* _Exercise brief_
What is needed is every line of the data that includes the word "pixels". Please copy each one.

* _Study material_

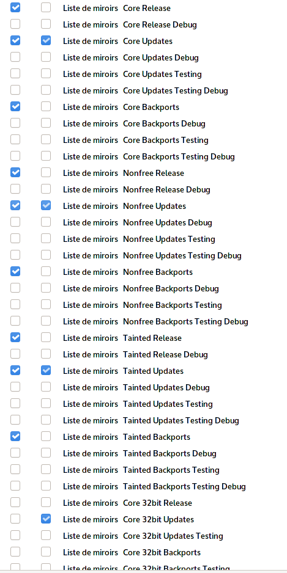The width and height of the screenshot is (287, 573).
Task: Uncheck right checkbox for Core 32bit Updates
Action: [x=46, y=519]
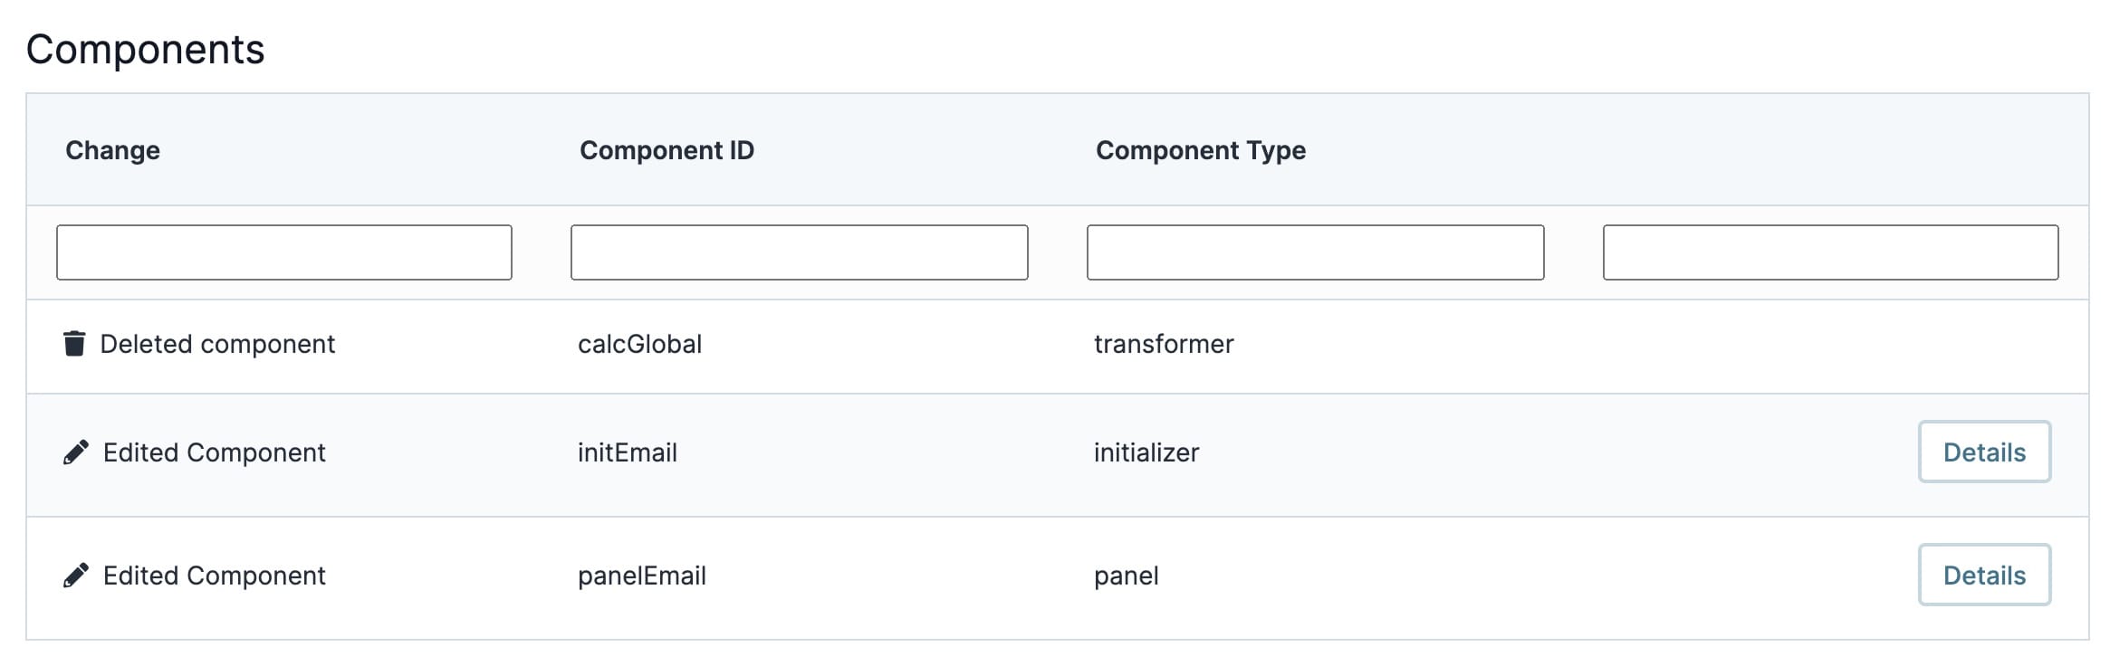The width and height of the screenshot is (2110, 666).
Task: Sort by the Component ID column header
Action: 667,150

...

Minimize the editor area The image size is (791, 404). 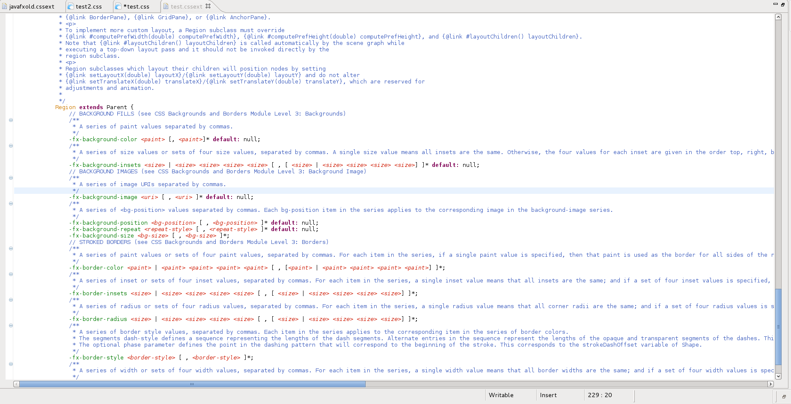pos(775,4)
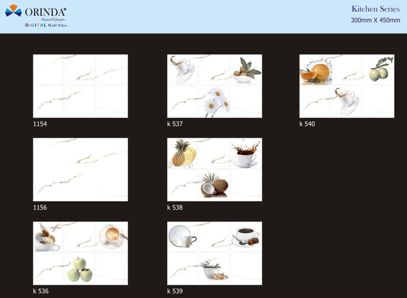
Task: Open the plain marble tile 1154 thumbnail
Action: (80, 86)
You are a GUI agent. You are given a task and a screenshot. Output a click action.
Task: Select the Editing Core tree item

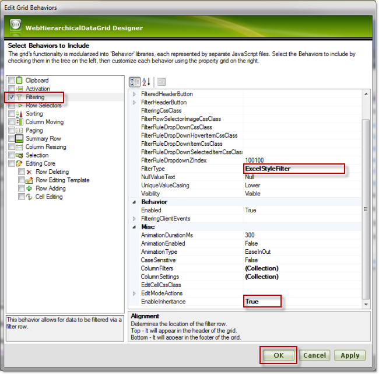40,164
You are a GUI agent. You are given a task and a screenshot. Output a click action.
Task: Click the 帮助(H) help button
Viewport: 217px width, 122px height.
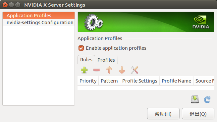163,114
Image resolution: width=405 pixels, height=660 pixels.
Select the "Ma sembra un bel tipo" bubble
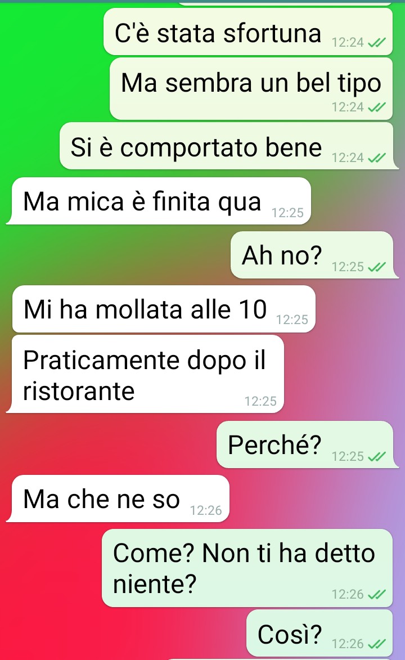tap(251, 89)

==

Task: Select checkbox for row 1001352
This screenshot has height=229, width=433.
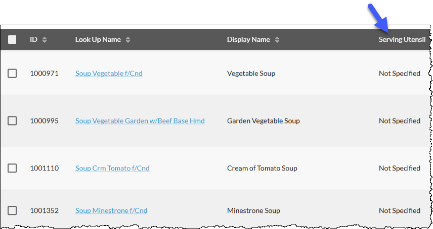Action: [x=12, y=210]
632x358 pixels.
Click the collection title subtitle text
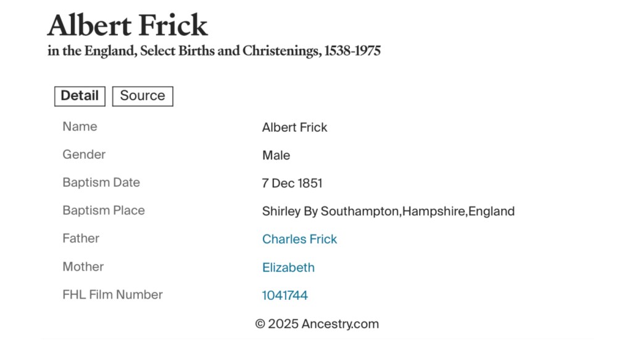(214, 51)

* _Output of the exercise_
Image resolution: width=405 pixels, height=660 pixels.
632x358 pixels.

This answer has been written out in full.